Die Jahre vergingen, äußerlich spurlos für Rex Gildo. Immer die das gleiche gebräunte Gesicht, die gleichen schwarzen Haare, das gleiche Lächeln. Ein braver Bub, der nach außen so harmlos wirkte wie ein Regensburger Domspatz. Hinter dieser Fassade lebte er ein Doppelleben. Wahrheit ist nichts, Image ist alles - das oberste Gebot im Show-Geschäft.
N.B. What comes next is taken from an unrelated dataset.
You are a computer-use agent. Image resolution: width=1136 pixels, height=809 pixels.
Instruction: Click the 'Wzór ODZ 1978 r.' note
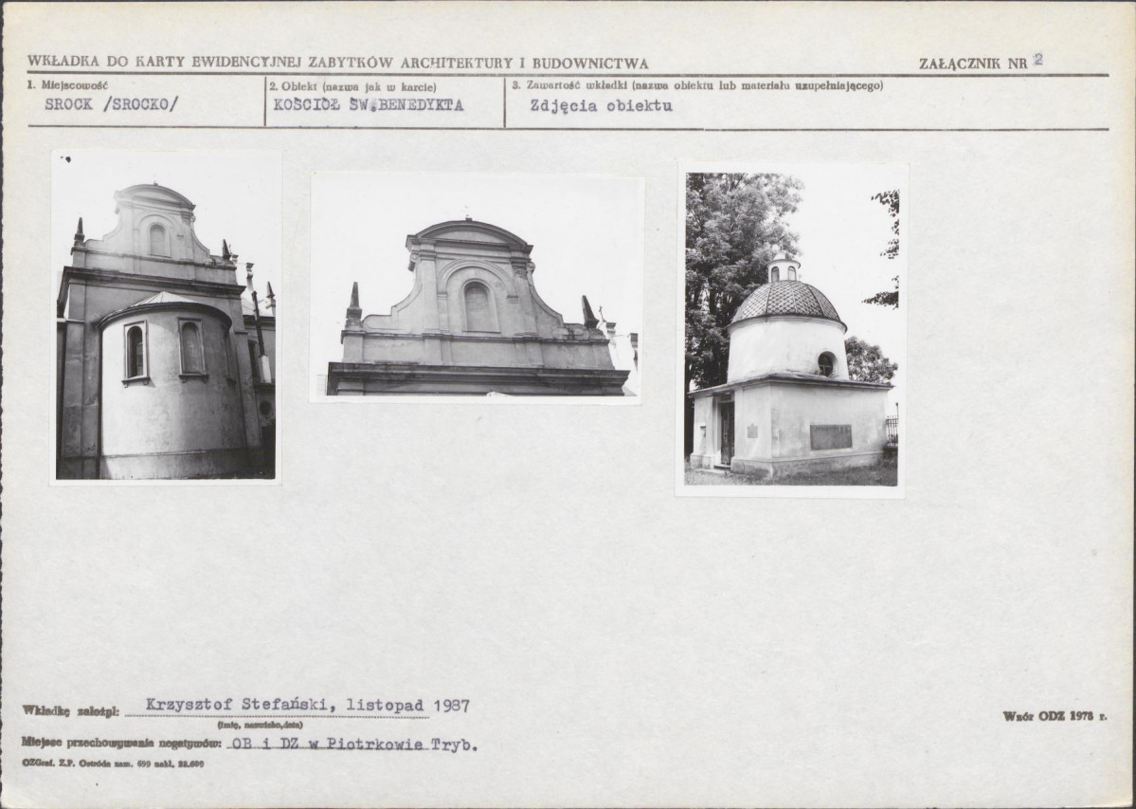coord(1055,716)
Dass er mit seiner Cousine verheiratet war und einen wesentlich jüngeren Freund hatte - bis vorgestern hätte das kaum jemanden interessiert. Nun aber fließen die falschen Tränen der Medien, für die Gildo in den letzten Jahren bestenfalls als Spott-Figur taugte. Gern berichteten sie von seinen alkoholbedingten Ausfällen vor irgendeiner Kreishandwerkerschaft. Oder zeigten Guildo Horn, umdekoriert als Rex Guildo. Denn nach zwei Jahrzehnten, in denen nur von "Schlager-Fuzzies" die Rede war, schunkelte die Nation Ende der Neunziger plötzlich wieder. Das vermeintlich ironische Revival - Rex Gildo hielt es wohl für ein Comeback. Plötzlich schien das Leben wieder eine Schlager-Party. Gildo erzählte von den Schlüpfern, die auf die Bühne flögen. Auch durch den selbstgeschaffenen Schleier seiner Wahrnehmung musste er irgendwann merken, dass die Leute sich über seine Lieder lustig machen. Rex Gildo stand für Hossa, Hicks und Hoppla. Eine ausgediente Ikone. Purer Trash. Es hat eine Weile gedauert, bis er es begriff.

25 Millionen Platten hat er verkauft, ein Haus am Ammersee. Er konnte angeblich nicht aufhören, nahm auch noch den Auftritt im Möbelhaus von Bad Vilbel mit. Was immer ihn zum Sprung aus dem Fenster getrieben hat - es bleibt ihm zu wünschen, dass er überlebt und lernt, der Wahrheit ins Gesicht zu sehen, wenn er die Augen wieder öffnet.